SHORT PROBLEM →
Rescale the part that opens with the line containing "You are a GUI" and runs through the end of the lines. Write those lines out again with their requests unchanged, multiply every coordinate in the answers by 1.25 and round to whole numbers (halves go up), and leave the pictures out.

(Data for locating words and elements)
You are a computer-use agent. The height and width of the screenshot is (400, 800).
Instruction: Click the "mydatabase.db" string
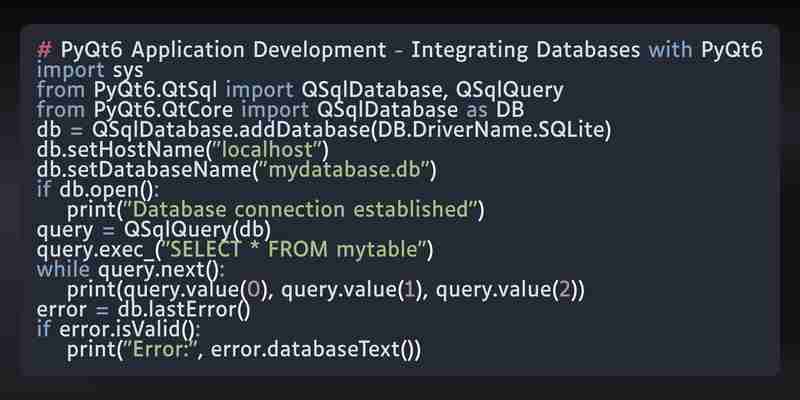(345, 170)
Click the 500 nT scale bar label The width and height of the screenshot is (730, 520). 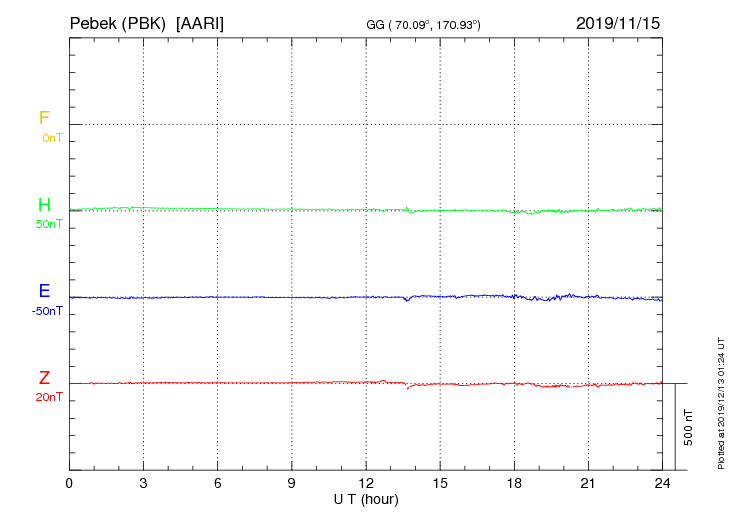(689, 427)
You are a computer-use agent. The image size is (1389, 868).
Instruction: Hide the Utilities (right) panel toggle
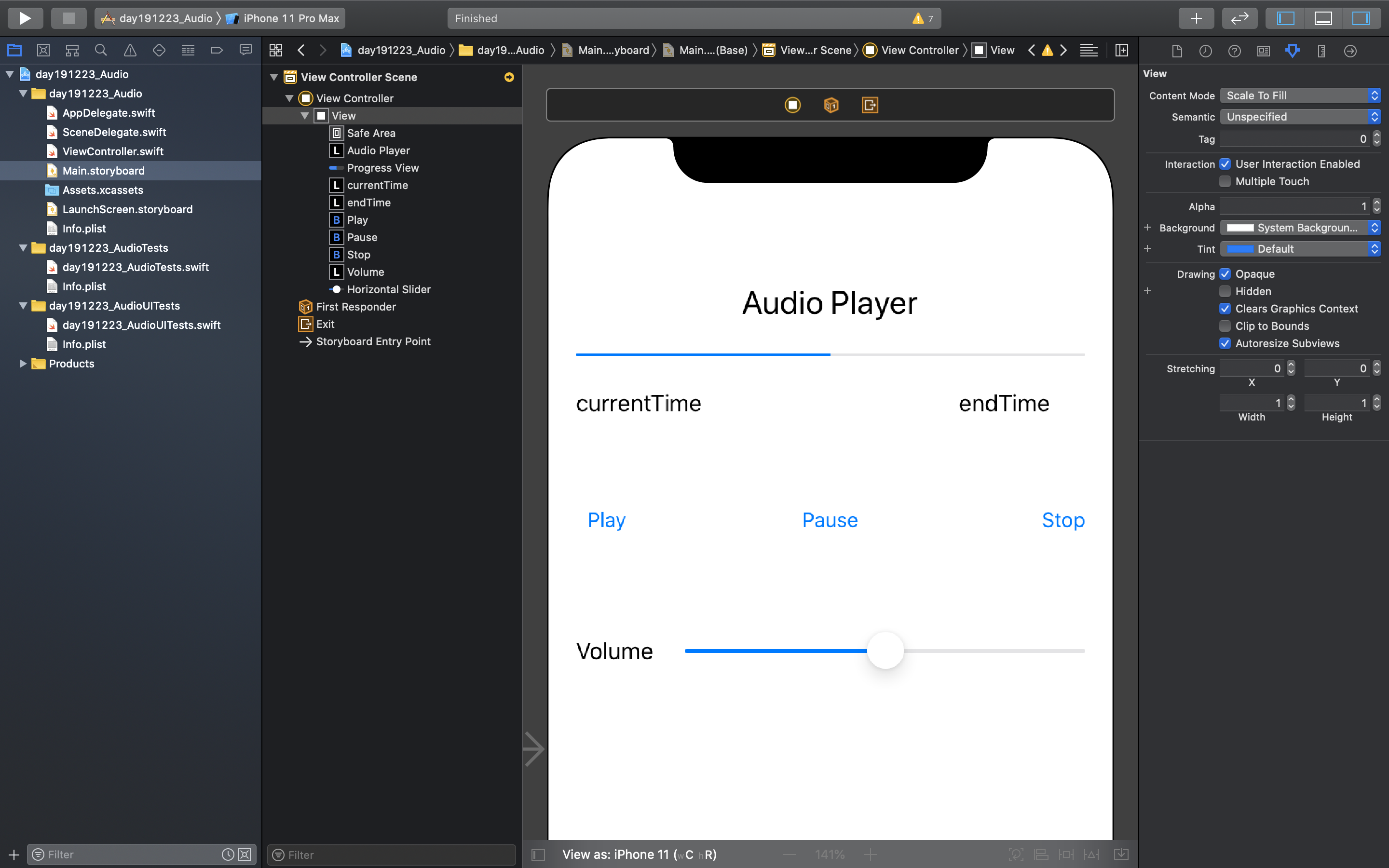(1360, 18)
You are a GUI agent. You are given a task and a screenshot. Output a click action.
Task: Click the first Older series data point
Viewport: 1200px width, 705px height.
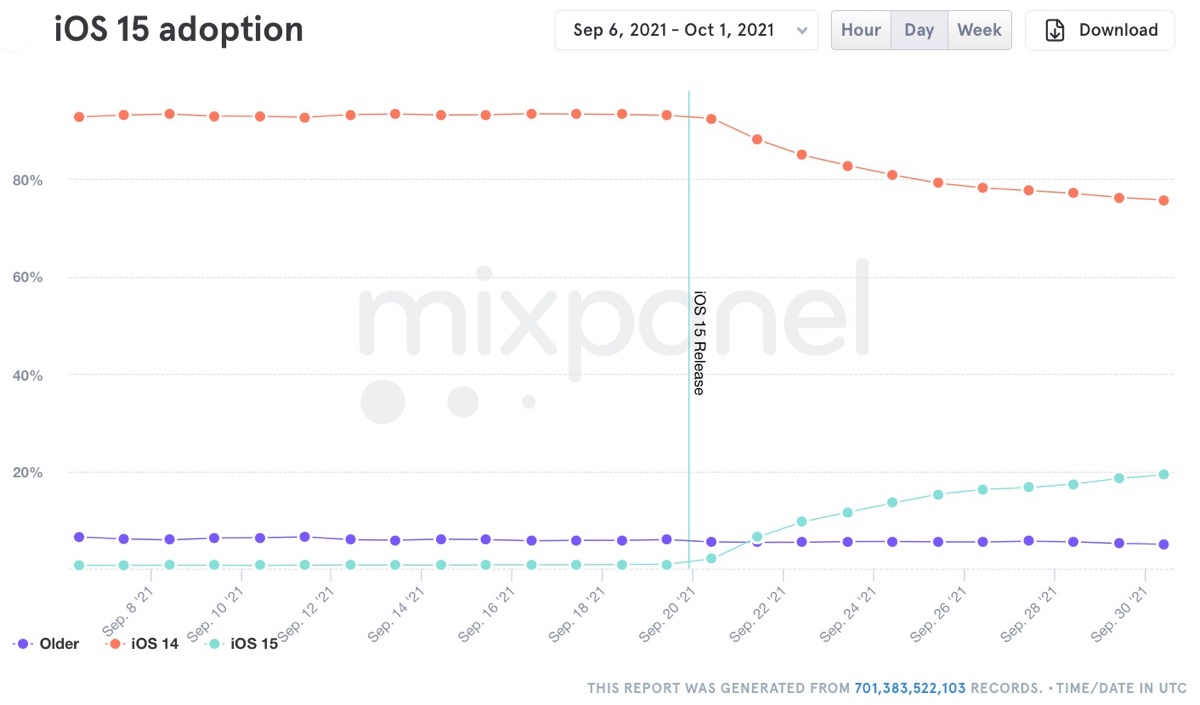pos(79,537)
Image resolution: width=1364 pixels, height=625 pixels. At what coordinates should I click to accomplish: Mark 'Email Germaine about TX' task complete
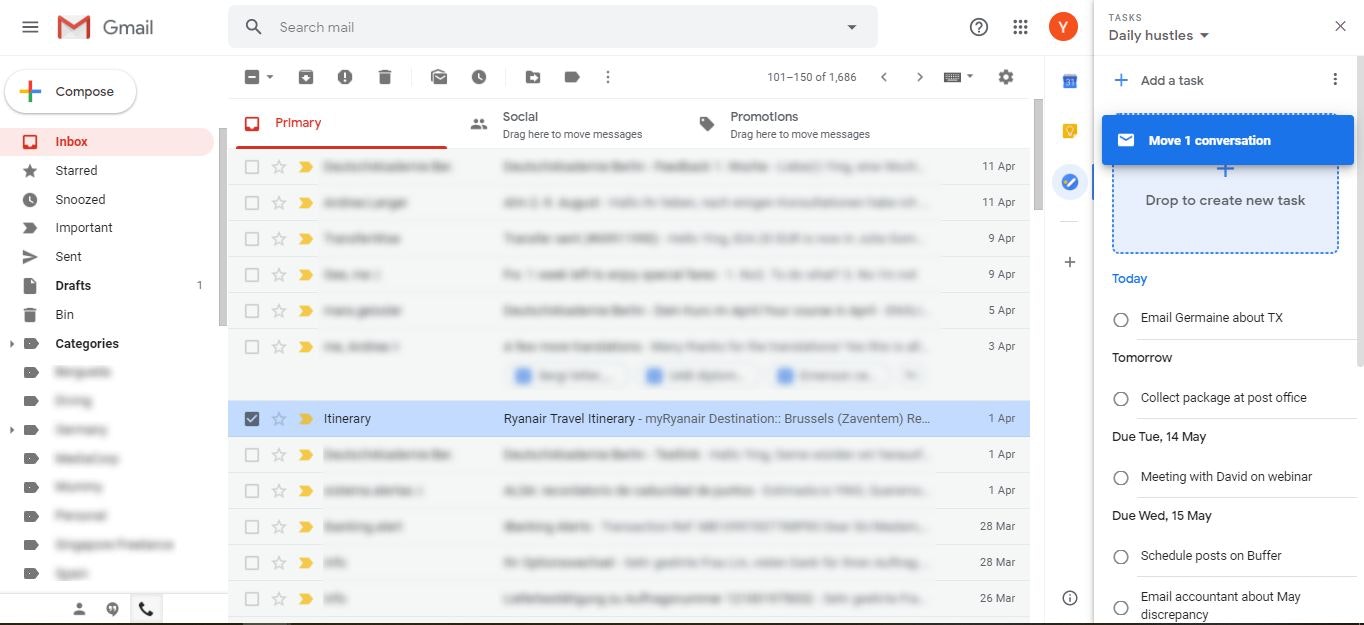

TASK ANSWER →
You are a GUI agent. You are given a task and a screenshot. Output a click action.
Task: Click the first Older series data point
Viewport: 1200px width, 705px height.
pos(99,671)
Image resolution: width=1364 pixels, height=625 pixels. At what coordinates should I click to accomplish: Mark 'Email Germaine about TX' task complete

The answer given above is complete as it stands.